(Data Opens)

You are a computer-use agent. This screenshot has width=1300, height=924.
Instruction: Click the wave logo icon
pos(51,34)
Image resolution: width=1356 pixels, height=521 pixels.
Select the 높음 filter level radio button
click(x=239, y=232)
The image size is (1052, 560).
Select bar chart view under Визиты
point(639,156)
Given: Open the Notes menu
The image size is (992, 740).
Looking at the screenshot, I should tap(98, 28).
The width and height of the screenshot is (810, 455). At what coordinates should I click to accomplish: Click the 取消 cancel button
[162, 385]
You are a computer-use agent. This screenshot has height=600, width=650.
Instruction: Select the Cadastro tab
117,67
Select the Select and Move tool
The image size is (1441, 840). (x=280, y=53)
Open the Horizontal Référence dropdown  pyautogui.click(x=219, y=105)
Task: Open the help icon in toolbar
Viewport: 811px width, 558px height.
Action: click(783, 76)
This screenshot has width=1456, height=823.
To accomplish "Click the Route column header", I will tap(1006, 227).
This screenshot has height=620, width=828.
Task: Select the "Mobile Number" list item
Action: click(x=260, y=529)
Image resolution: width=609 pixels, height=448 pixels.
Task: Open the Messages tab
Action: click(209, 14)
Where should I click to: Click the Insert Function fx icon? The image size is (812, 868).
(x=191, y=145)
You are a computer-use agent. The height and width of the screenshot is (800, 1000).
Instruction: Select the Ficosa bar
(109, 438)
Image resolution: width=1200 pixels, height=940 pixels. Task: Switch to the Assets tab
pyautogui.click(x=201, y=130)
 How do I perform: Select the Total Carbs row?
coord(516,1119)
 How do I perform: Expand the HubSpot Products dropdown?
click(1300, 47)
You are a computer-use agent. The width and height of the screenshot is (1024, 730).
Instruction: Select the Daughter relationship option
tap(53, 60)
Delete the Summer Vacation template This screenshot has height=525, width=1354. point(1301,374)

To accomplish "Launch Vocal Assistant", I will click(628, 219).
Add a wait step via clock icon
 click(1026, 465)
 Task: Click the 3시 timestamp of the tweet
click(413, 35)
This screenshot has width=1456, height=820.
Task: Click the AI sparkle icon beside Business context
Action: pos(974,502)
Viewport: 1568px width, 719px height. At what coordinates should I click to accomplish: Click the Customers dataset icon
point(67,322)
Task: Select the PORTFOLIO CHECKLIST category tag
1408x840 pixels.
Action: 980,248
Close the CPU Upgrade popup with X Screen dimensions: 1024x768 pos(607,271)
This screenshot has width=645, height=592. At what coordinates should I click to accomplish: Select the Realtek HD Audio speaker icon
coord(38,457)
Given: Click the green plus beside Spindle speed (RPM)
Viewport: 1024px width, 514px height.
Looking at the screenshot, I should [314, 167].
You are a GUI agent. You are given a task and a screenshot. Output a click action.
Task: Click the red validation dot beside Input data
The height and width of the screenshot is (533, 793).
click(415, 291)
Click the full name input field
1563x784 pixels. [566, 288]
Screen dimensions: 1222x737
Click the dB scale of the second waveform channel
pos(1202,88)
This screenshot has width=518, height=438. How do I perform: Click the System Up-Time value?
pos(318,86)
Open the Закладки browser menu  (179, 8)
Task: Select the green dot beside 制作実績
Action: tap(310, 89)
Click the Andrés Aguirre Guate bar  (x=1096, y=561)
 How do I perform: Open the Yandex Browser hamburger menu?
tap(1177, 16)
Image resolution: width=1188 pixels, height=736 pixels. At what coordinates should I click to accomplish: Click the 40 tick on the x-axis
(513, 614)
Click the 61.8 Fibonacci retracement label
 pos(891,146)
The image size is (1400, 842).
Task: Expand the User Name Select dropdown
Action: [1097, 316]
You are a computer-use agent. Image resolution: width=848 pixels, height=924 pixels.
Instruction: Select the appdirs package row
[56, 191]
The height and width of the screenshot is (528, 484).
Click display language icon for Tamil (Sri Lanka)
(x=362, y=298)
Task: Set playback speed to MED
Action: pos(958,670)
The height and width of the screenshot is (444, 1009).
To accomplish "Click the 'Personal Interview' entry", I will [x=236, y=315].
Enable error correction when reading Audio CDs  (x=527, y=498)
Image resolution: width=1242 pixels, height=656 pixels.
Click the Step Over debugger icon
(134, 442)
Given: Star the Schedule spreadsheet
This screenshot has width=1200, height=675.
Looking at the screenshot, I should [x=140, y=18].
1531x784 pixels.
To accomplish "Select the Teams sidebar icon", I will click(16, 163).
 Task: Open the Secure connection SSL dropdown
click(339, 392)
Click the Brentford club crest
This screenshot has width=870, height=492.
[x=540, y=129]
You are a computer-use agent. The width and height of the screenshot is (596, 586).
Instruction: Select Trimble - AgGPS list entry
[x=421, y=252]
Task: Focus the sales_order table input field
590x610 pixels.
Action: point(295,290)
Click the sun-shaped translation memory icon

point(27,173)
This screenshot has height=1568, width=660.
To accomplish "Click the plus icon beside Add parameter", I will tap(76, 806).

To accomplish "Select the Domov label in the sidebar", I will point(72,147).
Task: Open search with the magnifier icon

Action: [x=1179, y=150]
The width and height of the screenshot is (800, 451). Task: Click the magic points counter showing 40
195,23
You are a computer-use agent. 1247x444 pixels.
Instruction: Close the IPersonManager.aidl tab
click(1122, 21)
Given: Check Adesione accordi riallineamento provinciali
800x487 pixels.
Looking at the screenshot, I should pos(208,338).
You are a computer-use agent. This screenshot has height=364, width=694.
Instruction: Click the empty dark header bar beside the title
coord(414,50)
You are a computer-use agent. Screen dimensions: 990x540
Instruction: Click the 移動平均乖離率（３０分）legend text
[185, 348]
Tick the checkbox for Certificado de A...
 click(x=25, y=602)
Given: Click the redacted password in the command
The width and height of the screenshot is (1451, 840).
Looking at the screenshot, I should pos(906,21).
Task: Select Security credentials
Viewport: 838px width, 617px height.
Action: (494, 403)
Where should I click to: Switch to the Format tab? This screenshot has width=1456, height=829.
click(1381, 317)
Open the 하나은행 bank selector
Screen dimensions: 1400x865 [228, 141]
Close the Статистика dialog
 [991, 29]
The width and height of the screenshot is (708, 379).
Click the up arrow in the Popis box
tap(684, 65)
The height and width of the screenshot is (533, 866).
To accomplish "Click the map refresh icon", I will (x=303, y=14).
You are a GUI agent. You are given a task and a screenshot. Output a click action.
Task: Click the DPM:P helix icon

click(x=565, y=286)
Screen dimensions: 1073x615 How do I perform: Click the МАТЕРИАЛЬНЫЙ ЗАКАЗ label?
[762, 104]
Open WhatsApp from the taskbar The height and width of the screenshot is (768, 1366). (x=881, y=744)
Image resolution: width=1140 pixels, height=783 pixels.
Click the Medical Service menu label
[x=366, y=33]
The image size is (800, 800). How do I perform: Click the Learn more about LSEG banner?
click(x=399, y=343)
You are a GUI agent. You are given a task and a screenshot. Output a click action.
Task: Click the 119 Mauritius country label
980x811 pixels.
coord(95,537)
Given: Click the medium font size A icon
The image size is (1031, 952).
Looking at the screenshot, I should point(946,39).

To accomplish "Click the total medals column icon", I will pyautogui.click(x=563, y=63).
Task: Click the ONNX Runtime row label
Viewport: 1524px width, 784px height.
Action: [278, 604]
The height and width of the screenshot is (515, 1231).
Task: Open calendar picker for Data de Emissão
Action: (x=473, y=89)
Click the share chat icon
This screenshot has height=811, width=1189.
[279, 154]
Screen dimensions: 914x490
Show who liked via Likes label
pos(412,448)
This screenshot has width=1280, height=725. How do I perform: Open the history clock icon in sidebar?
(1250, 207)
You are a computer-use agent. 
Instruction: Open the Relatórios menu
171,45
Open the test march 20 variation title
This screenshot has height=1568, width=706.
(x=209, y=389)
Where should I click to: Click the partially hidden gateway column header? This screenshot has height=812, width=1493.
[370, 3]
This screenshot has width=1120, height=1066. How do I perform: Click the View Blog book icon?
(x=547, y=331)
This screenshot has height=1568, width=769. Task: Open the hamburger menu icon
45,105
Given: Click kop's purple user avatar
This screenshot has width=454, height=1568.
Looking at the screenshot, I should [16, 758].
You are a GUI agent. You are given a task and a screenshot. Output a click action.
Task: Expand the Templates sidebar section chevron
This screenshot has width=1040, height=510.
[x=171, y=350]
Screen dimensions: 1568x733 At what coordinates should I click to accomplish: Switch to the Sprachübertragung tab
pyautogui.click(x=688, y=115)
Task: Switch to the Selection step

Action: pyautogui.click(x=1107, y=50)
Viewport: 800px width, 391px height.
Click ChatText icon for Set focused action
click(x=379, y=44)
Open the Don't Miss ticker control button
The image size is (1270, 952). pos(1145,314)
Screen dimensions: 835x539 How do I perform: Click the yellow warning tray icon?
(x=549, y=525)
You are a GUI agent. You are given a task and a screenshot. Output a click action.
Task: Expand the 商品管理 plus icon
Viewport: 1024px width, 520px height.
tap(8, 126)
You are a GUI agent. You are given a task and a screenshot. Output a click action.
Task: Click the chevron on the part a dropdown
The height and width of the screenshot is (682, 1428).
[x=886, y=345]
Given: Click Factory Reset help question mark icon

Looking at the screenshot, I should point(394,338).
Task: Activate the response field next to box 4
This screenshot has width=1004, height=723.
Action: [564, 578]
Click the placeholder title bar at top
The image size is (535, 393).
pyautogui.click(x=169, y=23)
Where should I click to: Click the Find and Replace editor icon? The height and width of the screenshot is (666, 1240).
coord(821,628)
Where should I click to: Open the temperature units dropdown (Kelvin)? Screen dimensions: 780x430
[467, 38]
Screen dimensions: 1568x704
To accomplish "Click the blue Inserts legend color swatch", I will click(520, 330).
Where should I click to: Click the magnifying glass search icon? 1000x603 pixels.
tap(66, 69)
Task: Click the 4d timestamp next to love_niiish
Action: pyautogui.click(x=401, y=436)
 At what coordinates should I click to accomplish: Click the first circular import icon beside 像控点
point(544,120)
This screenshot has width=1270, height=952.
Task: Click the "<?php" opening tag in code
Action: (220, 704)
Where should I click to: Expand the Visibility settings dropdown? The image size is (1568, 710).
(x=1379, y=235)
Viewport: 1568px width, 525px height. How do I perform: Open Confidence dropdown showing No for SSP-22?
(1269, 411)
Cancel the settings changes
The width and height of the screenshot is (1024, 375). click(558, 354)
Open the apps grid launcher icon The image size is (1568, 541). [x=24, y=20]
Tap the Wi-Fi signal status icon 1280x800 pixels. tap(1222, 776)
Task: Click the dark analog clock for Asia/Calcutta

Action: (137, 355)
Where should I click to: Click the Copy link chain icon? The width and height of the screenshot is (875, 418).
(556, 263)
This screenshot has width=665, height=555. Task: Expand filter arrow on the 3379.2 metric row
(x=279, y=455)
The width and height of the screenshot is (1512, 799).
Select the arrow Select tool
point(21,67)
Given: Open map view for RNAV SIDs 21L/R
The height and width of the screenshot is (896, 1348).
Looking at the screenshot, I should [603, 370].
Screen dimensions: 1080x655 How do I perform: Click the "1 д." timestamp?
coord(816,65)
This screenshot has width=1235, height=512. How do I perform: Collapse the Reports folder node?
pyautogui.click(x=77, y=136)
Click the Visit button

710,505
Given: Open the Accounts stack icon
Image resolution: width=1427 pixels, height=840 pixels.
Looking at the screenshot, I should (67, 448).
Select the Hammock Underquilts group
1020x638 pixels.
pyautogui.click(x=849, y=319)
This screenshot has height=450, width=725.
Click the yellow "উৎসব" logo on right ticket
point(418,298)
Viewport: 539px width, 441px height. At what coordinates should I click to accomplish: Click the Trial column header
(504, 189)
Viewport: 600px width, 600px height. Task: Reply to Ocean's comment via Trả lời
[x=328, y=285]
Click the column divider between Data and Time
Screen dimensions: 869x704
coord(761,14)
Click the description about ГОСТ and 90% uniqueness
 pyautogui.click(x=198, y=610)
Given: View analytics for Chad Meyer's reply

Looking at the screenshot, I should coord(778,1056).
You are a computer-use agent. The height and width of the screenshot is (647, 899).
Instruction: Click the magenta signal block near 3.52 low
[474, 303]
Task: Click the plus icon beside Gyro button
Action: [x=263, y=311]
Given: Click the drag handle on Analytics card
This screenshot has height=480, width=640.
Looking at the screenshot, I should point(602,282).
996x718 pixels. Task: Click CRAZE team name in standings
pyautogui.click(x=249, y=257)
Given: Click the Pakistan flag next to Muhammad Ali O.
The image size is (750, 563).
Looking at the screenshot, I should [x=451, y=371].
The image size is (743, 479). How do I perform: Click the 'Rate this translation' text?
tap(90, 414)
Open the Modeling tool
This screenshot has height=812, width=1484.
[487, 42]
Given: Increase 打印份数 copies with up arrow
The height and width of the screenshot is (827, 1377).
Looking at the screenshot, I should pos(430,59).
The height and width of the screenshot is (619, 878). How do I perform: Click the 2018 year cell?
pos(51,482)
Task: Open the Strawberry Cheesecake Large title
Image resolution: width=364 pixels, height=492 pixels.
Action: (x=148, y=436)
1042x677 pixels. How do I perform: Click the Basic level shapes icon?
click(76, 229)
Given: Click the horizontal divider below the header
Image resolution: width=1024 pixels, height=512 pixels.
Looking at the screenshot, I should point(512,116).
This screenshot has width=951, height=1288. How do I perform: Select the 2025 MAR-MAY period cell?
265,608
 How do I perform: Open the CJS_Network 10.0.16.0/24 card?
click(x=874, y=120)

(Data Closes)

**Exercise details:**
Whichever lines of the data include the word "chevron", pull them out.

**Solution to the problem:**
Task: Expand the Templates sidebar section chevron
Task: Click the chevron on the part a dropdown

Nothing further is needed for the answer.